__EXERCISE GOAL__
Could you copy every record exactly as it appears?

(Stored items)
****

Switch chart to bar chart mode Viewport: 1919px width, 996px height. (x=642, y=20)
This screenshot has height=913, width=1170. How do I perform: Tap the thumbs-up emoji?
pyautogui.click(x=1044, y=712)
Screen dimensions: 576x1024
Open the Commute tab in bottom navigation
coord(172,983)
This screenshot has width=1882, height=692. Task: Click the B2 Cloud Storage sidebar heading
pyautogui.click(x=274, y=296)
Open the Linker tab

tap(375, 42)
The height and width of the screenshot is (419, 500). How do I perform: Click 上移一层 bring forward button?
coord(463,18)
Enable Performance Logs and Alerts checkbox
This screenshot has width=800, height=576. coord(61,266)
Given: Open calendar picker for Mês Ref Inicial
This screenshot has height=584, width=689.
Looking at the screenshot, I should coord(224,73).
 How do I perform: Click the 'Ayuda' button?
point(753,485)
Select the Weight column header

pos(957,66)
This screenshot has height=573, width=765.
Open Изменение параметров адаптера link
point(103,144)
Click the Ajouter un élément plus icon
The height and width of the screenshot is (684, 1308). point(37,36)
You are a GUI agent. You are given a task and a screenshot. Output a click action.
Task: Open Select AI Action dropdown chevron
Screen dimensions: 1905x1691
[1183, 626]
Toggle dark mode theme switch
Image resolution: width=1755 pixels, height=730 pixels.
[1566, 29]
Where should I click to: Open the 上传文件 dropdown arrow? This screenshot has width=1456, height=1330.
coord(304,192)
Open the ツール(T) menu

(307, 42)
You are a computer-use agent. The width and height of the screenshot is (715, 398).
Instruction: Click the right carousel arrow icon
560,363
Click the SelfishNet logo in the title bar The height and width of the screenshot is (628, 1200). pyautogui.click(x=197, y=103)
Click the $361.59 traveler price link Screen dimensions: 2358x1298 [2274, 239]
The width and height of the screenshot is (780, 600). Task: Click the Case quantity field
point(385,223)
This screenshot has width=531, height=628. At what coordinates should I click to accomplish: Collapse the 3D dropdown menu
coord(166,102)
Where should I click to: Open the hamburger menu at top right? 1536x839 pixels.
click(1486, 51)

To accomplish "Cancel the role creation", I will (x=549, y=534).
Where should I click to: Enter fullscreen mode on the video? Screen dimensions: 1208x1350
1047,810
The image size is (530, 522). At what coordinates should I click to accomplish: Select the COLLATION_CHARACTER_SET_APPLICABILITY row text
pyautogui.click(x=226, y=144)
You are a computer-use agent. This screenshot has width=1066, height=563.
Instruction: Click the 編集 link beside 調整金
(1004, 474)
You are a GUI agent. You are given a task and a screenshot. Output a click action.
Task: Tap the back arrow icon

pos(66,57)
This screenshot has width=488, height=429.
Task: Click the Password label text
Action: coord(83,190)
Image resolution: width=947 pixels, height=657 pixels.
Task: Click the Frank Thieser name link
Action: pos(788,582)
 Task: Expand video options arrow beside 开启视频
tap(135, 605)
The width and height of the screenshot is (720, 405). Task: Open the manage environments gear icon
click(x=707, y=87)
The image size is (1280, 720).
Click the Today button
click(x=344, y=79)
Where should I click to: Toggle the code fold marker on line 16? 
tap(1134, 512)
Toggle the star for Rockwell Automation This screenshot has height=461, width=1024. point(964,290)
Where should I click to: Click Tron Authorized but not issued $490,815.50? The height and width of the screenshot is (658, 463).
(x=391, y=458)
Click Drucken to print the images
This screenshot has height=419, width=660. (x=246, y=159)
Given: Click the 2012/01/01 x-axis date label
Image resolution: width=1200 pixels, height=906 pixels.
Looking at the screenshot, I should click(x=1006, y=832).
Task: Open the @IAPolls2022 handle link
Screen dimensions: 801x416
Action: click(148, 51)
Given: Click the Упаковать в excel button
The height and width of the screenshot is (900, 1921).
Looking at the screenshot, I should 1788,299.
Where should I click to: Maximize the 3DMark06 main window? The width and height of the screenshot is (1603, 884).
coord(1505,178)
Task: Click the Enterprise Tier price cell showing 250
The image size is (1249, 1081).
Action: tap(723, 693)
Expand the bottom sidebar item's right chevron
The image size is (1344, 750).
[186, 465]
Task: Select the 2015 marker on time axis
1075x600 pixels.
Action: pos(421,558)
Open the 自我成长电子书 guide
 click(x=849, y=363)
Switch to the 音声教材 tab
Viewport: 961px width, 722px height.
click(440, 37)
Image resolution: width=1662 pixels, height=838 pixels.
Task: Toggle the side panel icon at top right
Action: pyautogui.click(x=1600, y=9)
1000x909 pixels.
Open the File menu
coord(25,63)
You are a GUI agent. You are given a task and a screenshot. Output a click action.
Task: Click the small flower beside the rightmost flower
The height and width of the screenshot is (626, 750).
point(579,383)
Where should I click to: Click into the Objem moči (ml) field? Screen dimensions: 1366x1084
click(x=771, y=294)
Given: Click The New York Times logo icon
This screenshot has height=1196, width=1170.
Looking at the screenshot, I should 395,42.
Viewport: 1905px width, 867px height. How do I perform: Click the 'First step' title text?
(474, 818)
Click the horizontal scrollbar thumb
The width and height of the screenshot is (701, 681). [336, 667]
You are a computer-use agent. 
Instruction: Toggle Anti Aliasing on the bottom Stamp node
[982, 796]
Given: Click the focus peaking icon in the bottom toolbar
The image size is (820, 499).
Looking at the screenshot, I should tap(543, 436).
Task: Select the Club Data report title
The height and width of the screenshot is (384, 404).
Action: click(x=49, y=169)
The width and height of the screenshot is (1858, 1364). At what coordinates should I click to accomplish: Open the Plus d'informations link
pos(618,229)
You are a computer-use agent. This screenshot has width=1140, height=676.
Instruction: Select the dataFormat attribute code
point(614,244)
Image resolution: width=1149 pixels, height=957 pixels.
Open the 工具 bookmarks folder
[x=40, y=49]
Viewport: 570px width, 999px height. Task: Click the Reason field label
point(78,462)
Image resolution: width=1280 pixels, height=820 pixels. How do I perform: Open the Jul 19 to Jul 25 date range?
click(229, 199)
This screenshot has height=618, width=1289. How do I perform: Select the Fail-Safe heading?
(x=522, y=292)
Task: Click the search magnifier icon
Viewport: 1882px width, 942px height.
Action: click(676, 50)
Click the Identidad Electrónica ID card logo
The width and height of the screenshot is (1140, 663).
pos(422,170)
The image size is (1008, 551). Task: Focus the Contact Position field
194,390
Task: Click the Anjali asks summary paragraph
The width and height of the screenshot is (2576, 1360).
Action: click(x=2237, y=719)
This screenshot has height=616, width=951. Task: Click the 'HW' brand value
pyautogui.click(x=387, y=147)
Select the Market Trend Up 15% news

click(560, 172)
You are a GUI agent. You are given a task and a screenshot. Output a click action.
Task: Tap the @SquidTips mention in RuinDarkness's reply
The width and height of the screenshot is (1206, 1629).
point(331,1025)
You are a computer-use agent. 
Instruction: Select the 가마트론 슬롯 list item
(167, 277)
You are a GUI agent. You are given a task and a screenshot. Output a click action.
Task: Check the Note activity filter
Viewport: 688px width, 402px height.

****

__TASK SOLUTION__
Switch chart to bar chart mode Viewport: 1919px width, 996px height. (x=642, y=20)
This screenshot has height=913, width=1170. How do I perform: Tap the thumbs-up emoji?
pyautogui.click(x=1044, y=712)
Screen dimensions: 576x1024
Open the Commute tab in bottom navigation
coord(172,983)
This screenshot has width=1882, height=692. Task: Click the B2 Cloud Storage sidebar heading
pyautogui.click(x=274, y=296)
Open the Linker tab

tap(375, 42)
The height and width of the screenshot is (419, 500). How do I perform: Click 上移一层 bring forward button?
coord(463,18)
Enable Performance Logs and Alerts checkbox
This screenshot has width=800, height=576. coord(61,266)
Given: Open calendar picker for Mês Ref Inicial
This screenshot has height=584, width=689.
Looking at the screenshot, I should coord(224,73).
 How do I perform: Click the 'Ayuda' button?
point(753,485)
Select the Weight column header

pos(957,66)
This screenshot has height=573, width=765.
Open Изменение параметров адаптера link
point(103,144)
Click the Ajouter un élément plus icon
The height and width of the screenshot is (684, 1308). point(37,36)
You are a GUI agent. You are given a task and a screenshot. Output a click action.
Task: Open Select AI Action dropdown chevron
Screen dimensions: 1905x1691
[1183, 626]
Toggle dark mode theme switch
Image resolution: width=1755 pixels, height=730 pixels.
[1566, 29]
Where should I click to: Open the 上传文件 dropdown arrow? This screenshot has width=1456, height=1330.
coord(304,192)
Open the ツール(T) menu

(307, 42)
You are a computer-use agent. The width and height of the screenshot is (715, 398).
Instruction: Click the right carousel arrow icon
560,363
Click the SelfishNet logo in the title bar The height and width of the screenshot is (628, 1200). pyautogui.click(x=197, y=103)
Click the $361.59 traveler price link Screen dimensions: 2358x1298 [2274, 239]
The width and height of the screenshot is (780, 600). Task: Click the Case quantity field
point(385,223)
This screenshot has width=531, height=628. At what coordinates should I click to accomplish: Collapse the 3D dropdown menu
coord(166,102)
Where should I click to: Open the hamburger menu at top right? 1536x839 pixels.
click(1486, 51)

To accomplish "Cancel the role creation", I will (x=549, y=534).
Where should I click to: Enter fullscreen mode on the video? Screen dimensions: 1208x1350
1047,810
The image size is (530, 522). At what coordinates should I click to accomplish: Select the COLLATION_CHARACTER_SET_APPLICABILITY row text
pyautogui.click(x=226, y=144)
You are a computer-use agent. This screenshot has width=1066, height=563.
Instruction: Click the 編集 link beside 調整金
(1004, 474)
You are a GUI agent. You are given a task and a screenshot. Output a click action.
Task: Tap the back arrow icon

pos(66,57)
This screenshot has width=488, height=429.
Task: Click the Password label text
Action: coord(83,190)
Image resolution: width=947 pixels, height=657 pixels.
Task: Click the Frank Thieser name link
Action: pos(788,582)
 Task: Expand video options arrow beside 开启视频
tap(135, 605)
The width and height of the screenshot is (720, 405). Task: Open the manage environments gear icon
click(x=707, y=87)
The image size is (1280, 720).
Click the Today button
click(x=344, y=79)
Where should I click to: Toggle the code fold marker on line 16? 
tap(1134, 512)
Toggle the star for Rockwell Automation This screenshot has height=461, width=1024. point(964,290)
Where should I click to: Click Tron Authorized but not issued $490,815.50? The height and width of the screenshot is (658, 463).
(x=391, y=458)
Click Drucken to print the images
This screenshot has height=419, width=660. (x=246, y=159)
Given: Click the 2012/01/01 x-axis date label
Image resolution: width=1200 pixels, height=906 pixels.
Looking at the screenshot, I should click(x=1006, y=832).
Task: Open the @IAPolls2022 handle link
Screen dimensions: 801x416
Action: click(148, 51)
Given: Click the Упаковать в excel button
The height and width of the screenshot is (900, 1921).
Looking at the screenshot, I should 1788,299.
Where should I click to: Maximize the 3DMark06 main window? The width and height of the screenshot is (1603, 884).
coord(1505,178)
Task: Click the Enterprise Tier price cell showing 250
The image size is (1249, 1081).
Action: tap(723, 693)
Expand the bottom sidebar item's right chevron
The image size is (1344, 750).
[186, 465]
Task: Select the 2015 marker on time axis
1075x600 pixels.
Action: pos(421,558)
Open the 自我成长电子书 guide
 click(x=849, y=363)
Switch to the 音声教材 tab
Viewport: 961px width, 722px height.
click(440, 37)
Image resolution: width=1662 pixels, height=838 pixels.
Task: Toggle the side panel icon at top right
Action: pyautogui.click(x=1600, y=9)
1000x909 pixels.
Open the File menu
coord(25,63)
You are a GUI agent. You are given a task and a screenshot. Output a click action.
Task: Click the small flower beside the rightmost flower
The height and width of the screenshot is (626, 750).
point(579,383)
Where should I click to: Click into the Objem moči (ml) field? Screen dimensions: 1366x1084
click(x=771, y=294)
Given: Click The New York Times logo icon
This screenshot has height=1196, width=1170.
Looking at the screenshot, I should 395,42.
Viewport: 1905px width, 867px height. How do I perform: Click the 'First step' title text?
(474, 818)
Click the horizontal scrollbar thumb
The width and height of the screenshot is (701, 681). [336, 667]
You are a computer-use agent. 
Instruction: Toggle Anti Aliasing on the bottom Stamp node
[982, 796]
Given: Click the focus peaking icon in the bottom toolbar
The image size is (820, 499).
Looking at the screenshot, I should tap(543, 436).
Task: Select the Club Data report title
The height and width of the screenshot is (384, 404).
Action: click(x=49, y=169)
The width and height of the screenshot is (1858, 1364). At what coordinates should I click to accomplish: Open the Plus d'informations link
pos(618,229)
You are a computer-use agent. This screenshot has width=1140, height=676.
Instruction: Select the dataFormat attribute code
point(614,244)
Image resolution: width=1149 pixels, height=957 pixels.
Open the 工具 bookmarks folder
[x=40, y=49]
Viewport: 570px width, 999px height. Task: Click the Reason field label
point(78,462)
Image resolution: width=1280 pixels, height=820 pixels. How do I perform: Open the Jul 19 to Jul 25 date range?
click(229, 199)
This screenshot has height=618, width=1289. How do I perform: Select the Fail-Safe heading?
(x=522, y=292)
Task: Click the search magnifier icon
Viewport: 1882px width, 942px height.
Action: click(676, 50)
Click the Identidad Electrónica ID card logo
The width and height of the screenshot is (1140, 663).
pos(422,170)
The image size is (1008, 551). Task: Focus the Contact Position field
194,390
Task: Click the Anjali asks summary paragraph
The width and height of the screenshot is (2576, 1360).
Action: click(x=2237, y=719)
This screenshot has height=616, width=951. Task: Click the 'HW' brand value
pyautogui.click(x=387, y=147)
Select the Market Trend Up 15% news

click(560, 172)
You are a GUI agent. You are given a task and a screenshot. Output a click action.
Task: Tap the @SquidTips mention in RuinDarkness's reply
The width and height of the screenshot is (1206, 1629).
point(331,1025)
You are a computer-use agent. 
Instruction: Select the 가마트론 슬롯 list item
(167, 277)
You are a GUI agent. You are given a task and a screenshot. Output a click action.
Task: Check the Note activity filter
Viewport: 688px width, 402px height.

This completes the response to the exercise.